Doctors and hospitals have spent years pushing for Medicaid expansion in North Carolina. But now that Republican leaders have proposed a bill that would do just that, some are now either lukewarm on the bill or even actively opposed.
In large part, that’s because the bill also contains a number of other health care policy changes that threaten to upend other parts of the medical industry.
Chip Baggett is CEO of the North Carolina Medical Society, an influential lobbying group for doctors. He said they still support Medicaid expansion, but they oppose the way the legislature is currently proposing that it happen — namely, with so many unrelated policy changes tacked on.
“It’s all muddied up,” he said.
The opposition from some outside groups to parts of the bill hasn’t stopped the bill from quickly moving forward at the legislature, at least for now. The Senate backed the measure nearly unanimously Wednesday in the first of two votes.
If approved, the federal government might pay North Carolina $1.5 billion, similar to a signing bonus — plus 90% of the costs of covering uninsured North Carolinians, an estimated $8 billion per year.

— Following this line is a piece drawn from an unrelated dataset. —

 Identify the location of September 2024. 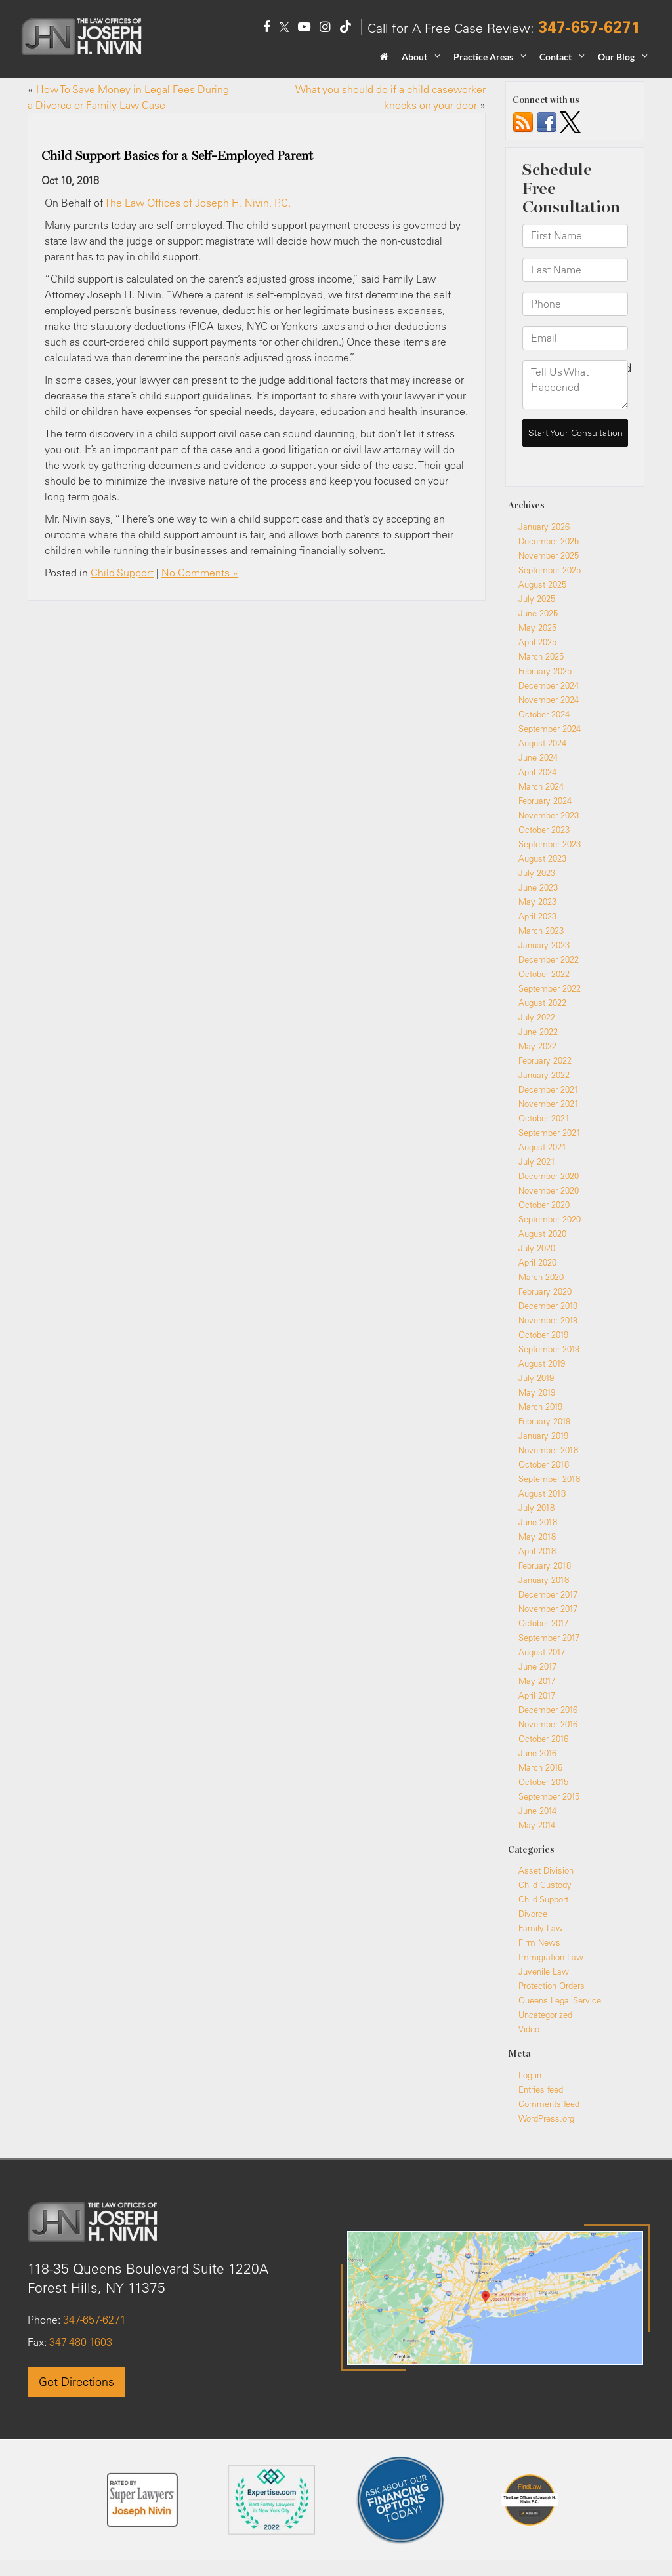
(549, 728).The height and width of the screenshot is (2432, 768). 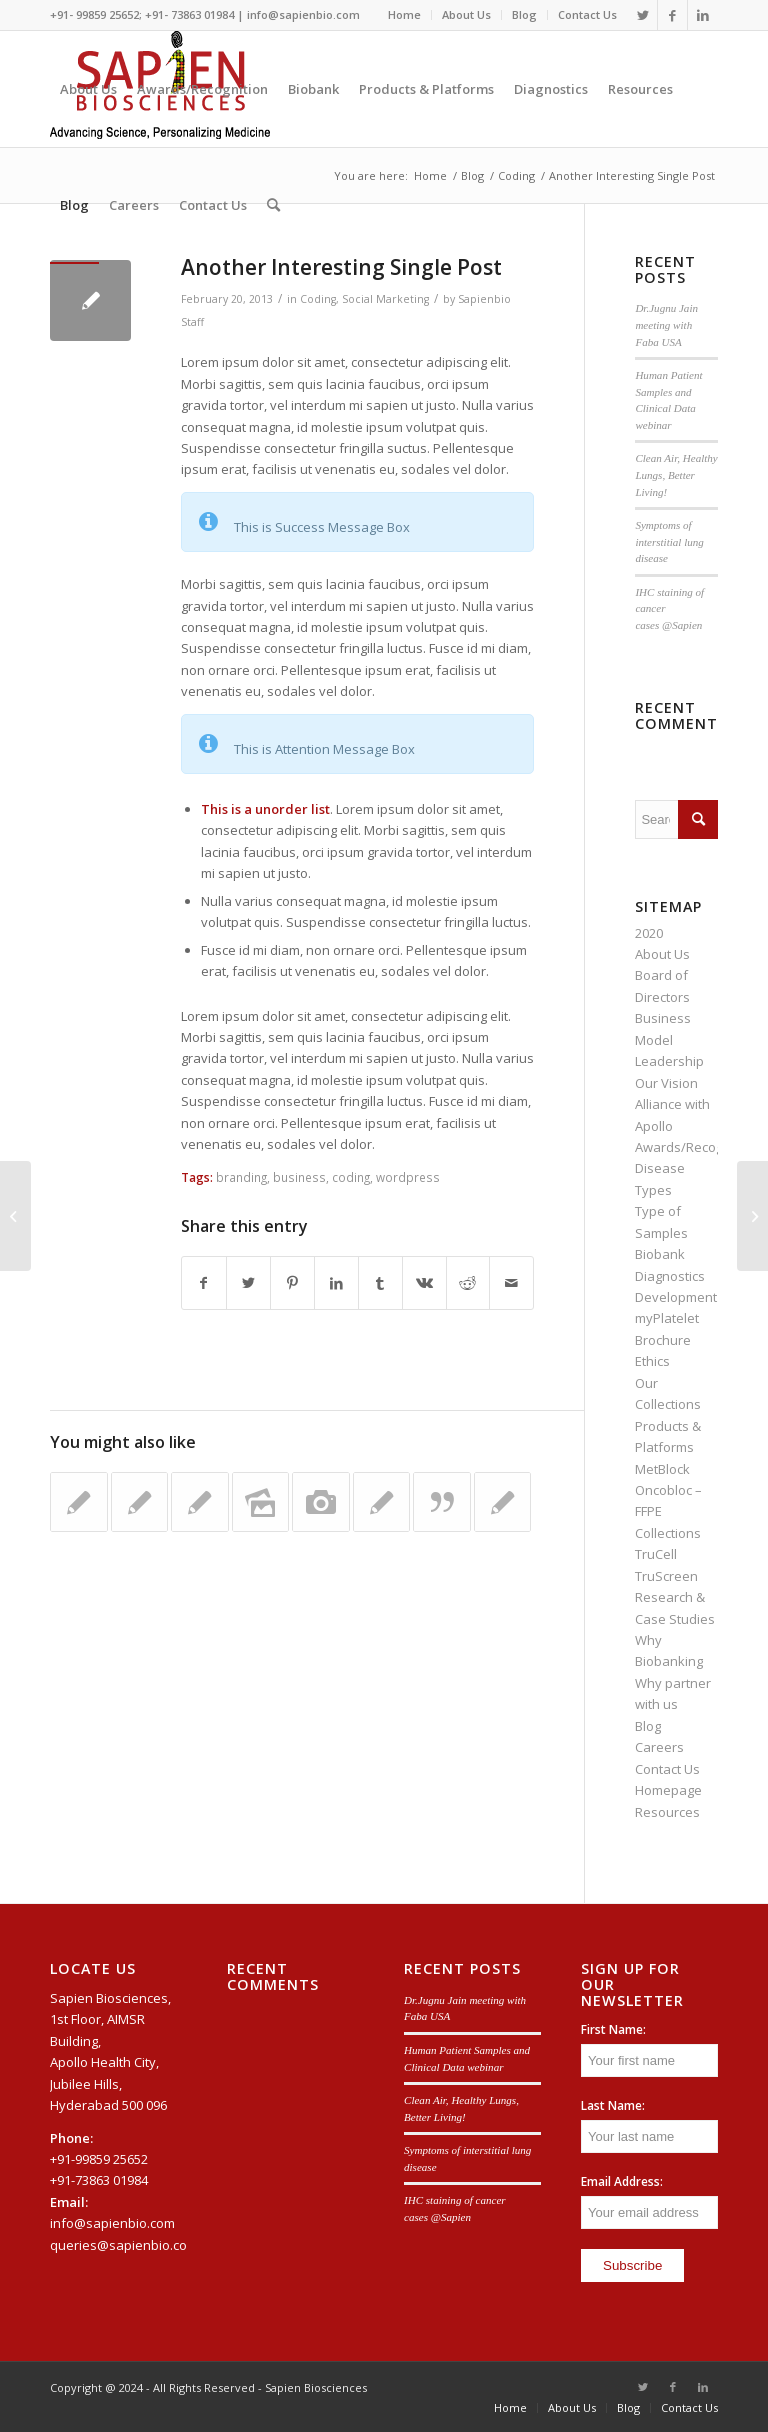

Gov. Roy Cooper and other Democrats have long clamored for Medicaid expansion. Republicans in North Carolina have remained largely opposed to it even as GOP-led states elsewhere approved it in recent years. But that has now changed, at least in the N.C. Senate. And while powerful Republicans like Senate leader Phil Berger have changed their position to support Medicaid expansion, it’s also clear that they intend to use the bill to chip away at other rules and regulations in the health care industry.
What’s in the bill?
Industry groups including Baggett’s say some of the various rules and regulations that the bill targets are useful to improve safety in health care settings, or reduce costs.
But critics of those rules — who include, importantly, powerful Republicans who are now supporting Medicaid expansion tied to the other changes — dismiss those claims. They say the industry complaints are really just about special interests looking out for themselves.